Ее убили в нашу третью войну принципов. Орудием убийства стал не нож, как это можно было бы предположить, и не пистолет, что было бы еще вероятнее. Им отказался мачете, изготовленный в Китайской Народной Республике, чтобы рубить им бамбук и капиталистов. Тяжелый мачете с вороненым лезвием, его я увидел в витрине джефферсонского магазина армейских распродаж, перед которой частенько шатался поглазеть на красивые и бесполезные игрушки для убийства, усиженные мухами и покрытые слоем пыли. Около мачете лежала написанная от руки табличка, на которой было выведено: «Использовался китайскими коммунистами в Корее».

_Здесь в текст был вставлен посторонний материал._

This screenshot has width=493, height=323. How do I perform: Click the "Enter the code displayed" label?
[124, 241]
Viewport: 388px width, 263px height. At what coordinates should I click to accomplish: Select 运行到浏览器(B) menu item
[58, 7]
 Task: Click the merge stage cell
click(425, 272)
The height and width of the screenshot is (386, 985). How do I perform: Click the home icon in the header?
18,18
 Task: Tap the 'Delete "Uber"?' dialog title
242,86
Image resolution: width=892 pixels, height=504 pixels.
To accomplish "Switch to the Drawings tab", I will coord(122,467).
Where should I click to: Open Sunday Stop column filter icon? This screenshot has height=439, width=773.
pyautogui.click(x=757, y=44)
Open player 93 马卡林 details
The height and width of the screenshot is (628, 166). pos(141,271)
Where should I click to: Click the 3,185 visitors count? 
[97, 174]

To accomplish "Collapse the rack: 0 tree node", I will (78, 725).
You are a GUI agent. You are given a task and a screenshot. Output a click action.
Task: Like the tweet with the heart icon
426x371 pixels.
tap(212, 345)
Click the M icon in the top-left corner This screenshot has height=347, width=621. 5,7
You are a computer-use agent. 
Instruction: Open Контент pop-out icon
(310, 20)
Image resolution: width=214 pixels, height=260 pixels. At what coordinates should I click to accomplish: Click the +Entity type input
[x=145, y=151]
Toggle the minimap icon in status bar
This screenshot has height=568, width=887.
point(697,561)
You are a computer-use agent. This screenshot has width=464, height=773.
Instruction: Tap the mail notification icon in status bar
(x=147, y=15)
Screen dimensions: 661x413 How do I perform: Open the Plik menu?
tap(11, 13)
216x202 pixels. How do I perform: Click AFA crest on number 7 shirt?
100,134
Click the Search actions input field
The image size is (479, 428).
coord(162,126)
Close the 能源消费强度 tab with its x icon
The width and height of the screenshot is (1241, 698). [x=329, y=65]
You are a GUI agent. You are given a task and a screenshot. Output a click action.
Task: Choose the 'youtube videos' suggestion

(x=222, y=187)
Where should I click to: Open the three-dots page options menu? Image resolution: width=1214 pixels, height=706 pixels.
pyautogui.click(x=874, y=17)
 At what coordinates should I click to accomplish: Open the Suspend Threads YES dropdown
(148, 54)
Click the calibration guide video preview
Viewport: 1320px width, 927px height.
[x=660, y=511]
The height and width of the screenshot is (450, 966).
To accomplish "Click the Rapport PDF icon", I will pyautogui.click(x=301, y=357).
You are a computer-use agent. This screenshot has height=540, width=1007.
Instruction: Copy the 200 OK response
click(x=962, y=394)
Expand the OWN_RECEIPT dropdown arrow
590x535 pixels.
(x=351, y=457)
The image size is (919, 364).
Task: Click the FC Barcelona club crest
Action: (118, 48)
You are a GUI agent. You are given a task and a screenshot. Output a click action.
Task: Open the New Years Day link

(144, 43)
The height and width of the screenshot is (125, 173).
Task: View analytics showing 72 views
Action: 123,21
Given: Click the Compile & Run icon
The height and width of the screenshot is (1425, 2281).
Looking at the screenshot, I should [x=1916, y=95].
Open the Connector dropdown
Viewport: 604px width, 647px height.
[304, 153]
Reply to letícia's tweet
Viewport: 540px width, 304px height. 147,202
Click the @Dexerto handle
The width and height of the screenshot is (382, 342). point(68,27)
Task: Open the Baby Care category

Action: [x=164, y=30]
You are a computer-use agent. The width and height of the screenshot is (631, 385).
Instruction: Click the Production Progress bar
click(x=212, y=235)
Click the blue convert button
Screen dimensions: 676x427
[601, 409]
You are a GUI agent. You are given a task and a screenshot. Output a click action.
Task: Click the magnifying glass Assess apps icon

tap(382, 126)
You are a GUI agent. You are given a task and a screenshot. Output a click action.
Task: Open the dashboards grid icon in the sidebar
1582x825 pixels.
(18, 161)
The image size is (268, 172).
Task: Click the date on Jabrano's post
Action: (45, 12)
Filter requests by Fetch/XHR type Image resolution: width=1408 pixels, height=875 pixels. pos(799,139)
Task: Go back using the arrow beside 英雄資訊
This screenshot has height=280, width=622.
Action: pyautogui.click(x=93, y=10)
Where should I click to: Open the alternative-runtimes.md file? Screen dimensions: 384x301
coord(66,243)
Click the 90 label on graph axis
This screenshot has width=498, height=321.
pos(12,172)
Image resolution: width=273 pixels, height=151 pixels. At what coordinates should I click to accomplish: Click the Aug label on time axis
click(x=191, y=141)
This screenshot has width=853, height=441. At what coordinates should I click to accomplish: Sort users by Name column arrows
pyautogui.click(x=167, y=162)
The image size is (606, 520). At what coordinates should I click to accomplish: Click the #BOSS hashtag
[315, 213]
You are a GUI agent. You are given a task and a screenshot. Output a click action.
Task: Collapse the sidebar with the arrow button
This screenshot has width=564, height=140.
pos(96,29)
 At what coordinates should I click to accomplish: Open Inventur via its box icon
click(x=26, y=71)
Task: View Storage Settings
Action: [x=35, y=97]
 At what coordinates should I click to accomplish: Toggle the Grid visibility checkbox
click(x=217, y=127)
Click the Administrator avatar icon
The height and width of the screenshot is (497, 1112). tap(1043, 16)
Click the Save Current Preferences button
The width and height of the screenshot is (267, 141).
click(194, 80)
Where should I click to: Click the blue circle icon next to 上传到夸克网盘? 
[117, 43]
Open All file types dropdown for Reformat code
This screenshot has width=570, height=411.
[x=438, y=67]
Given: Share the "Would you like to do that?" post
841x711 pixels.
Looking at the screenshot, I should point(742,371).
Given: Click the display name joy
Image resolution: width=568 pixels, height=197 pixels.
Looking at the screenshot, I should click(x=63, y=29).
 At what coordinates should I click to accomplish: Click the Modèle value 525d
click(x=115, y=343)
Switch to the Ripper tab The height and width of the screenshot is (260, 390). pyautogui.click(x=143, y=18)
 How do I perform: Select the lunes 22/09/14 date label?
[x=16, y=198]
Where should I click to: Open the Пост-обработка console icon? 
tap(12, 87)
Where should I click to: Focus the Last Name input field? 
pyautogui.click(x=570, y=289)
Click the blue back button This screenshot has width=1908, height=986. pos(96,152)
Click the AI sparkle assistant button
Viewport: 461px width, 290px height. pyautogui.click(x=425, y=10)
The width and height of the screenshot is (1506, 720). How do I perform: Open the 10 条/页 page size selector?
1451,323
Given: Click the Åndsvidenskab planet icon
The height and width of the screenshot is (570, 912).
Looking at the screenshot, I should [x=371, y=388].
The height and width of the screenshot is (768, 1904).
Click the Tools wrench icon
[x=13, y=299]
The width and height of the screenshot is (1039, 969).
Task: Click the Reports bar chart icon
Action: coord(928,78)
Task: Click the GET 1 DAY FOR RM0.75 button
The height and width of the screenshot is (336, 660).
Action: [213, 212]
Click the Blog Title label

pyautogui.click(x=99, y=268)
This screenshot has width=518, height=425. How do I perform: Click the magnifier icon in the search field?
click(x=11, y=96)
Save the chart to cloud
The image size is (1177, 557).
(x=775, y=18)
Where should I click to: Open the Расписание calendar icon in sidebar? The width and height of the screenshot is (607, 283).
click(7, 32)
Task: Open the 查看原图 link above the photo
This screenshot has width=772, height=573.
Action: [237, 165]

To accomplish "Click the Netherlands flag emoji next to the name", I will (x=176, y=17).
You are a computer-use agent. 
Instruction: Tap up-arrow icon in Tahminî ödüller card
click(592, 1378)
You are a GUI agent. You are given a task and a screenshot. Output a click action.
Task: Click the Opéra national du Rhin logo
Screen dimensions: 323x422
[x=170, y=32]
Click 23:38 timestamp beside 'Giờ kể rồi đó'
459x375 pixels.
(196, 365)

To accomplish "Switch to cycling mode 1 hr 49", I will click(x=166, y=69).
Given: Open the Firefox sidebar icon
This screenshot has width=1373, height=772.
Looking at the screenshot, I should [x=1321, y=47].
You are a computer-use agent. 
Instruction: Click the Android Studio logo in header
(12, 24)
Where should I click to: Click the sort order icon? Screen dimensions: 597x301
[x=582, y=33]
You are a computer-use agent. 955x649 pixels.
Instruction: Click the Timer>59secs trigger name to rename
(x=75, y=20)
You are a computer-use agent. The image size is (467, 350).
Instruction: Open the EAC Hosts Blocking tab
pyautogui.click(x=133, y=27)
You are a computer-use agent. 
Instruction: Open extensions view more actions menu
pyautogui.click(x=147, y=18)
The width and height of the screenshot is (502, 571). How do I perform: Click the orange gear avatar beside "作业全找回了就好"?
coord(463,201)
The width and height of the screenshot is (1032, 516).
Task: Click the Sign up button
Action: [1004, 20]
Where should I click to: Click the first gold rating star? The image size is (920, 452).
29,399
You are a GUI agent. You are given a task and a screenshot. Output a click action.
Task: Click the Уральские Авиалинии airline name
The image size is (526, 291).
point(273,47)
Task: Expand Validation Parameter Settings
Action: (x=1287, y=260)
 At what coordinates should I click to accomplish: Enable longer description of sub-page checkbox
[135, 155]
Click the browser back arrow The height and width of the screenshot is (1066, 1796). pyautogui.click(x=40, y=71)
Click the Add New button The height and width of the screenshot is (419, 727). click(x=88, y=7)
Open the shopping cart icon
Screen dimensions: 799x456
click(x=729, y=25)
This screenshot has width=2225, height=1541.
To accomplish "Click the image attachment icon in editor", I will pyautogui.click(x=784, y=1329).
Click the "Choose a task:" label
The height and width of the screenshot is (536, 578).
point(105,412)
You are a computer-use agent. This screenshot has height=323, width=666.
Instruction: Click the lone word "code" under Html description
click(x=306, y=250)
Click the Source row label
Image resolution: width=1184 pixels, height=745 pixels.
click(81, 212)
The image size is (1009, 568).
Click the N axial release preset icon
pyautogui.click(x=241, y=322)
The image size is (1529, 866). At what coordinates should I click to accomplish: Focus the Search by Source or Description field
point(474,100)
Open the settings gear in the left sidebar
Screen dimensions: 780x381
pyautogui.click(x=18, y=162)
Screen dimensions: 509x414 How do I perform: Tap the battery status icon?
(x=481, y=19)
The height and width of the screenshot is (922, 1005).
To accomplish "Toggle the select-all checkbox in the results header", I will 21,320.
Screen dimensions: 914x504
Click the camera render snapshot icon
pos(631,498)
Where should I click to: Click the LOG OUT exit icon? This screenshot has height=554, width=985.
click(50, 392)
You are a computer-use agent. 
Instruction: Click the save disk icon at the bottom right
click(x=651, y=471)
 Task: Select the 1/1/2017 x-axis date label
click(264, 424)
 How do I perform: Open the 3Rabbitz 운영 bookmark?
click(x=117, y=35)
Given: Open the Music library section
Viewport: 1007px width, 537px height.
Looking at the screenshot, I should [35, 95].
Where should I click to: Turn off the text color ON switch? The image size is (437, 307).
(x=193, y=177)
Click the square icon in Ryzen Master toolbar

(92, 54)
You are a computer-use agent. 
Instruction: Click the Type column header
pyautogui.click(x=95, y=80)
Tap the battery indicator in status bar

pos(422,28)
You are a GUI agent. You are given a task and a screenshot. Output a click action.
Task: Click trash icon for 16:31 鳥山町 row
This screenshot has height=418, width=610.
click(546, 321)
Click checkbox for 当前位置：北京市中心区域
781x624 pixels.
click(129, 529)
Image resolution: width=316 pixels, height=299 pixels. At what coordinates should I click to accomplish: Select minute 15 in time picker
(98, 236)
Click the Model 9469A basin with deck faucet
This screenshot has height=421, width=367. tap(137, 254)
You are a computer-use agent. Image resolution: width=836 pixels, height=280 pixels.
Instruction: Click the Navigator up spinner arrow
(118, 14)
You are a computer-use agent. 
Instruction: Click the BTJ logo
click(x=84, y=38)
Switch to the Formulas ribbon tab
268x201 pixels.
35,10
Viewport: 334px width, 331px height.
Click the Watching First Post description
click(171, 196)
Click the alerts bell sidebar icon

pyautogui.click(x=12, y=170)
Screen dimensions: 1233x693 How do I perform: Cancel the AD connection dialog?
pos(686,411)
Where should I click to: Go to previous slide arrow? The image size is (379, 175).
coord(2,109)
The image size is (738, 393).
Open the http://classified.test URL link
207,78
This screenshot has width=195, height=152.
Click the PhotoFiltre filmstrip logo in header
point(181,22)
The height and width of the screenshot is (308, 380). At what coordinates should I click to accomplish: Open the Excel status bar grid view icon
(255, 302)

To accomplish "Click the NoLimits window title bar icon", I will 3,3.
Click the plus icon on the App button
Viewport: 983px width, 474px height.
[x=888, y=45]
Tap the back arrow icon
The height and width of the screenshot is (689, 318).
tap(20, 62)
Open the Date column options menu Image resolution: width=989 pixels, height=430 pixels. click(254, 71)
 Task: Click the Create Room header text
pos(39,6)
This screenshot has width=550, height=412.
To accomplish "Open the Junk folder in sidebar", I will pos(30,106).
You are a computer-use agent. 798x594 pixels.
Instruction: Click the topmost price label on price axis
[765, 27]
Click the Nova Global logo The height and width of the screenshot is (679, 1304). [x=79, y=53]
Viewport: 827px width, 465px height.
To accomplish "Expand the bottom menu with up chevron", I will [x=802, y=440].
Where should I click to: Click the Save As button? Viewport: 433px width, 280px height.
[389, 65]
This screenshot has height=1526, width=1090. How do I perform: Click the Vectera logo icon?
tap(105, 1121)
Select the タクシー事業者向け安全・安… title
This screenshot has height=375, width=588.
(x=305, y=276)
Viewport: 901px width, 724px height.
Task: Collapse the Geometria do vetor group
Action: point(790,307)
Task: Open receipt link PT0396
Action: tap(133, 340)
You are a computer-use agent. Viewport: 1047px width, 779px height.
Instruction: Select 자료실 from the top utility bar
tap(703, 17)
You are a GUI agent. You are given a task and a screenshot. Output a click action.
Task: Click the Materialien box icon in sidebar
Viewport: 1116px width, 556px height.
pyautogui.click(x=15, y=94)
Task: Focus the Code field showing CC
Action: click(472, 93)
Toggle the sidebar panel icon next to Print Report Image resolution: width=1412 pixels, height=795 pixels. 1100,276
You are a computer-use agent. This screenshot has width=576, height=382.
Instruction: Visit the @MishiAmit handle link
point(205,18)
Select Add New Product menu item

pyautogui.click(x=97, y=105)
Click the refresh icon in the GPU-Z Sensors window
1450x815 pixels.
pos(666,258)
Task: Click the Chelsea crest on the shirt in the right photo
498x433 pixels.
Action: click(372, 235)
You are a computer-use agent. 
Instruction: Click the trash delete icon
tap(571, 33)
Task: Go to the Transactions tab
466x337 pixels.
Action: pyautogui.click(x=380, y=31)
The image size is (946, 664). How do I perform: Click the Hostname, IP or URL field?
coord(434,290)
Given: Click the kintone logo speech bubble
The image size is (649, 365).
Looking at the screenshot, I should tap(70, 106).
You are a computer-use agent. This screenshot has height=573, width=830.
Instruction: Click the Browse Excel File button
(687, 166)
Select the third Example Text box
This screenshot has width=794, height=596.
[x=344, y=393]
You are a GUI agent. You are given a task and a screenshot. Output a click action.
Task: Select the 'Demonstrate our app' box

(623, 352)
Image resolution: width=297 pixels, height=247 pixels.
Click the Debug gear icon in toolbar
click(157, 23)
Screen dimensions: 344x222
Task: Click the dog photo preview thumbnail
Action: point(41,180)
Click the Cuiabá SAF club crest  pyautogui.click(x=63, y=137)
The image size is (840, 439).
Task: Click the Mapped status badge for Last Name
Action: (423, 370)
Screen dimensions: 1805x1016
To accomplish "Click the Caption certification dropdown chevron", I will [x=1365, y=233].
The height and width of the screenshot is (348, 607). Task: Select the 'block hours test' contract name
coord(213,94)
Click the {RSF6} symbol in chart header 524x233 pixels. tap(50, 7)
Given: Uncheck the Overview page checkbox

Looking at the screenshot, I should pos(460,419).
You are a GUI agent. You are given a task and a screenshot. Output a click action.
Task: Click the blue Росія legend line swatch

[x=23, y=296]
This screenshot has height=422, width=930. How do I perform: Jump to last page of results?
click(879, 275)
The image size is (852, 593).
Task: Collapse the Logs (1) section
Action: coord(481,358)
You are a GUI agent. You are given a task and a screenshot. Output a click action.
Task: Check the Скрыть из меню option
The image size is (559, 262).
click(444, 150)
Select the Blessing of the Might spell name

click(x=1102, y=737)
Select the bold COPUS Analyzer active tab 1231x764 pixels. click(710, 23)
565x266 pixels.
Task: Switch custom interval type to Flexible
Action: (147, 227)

Впервые я увидел его за несколько недель до Рождества и сразу же начал говорить папе, что это как раз такая штука, которую Санта-Клаус обязательно принесет в своем мешке всем будущим героям семи лет от роду в Джефферсоне. На что он только хмыкал и фыркал, но и не возражал открыто. Что лишний раз убеждало меня в том, что он законный и полномочный представитель Санта-Клауса.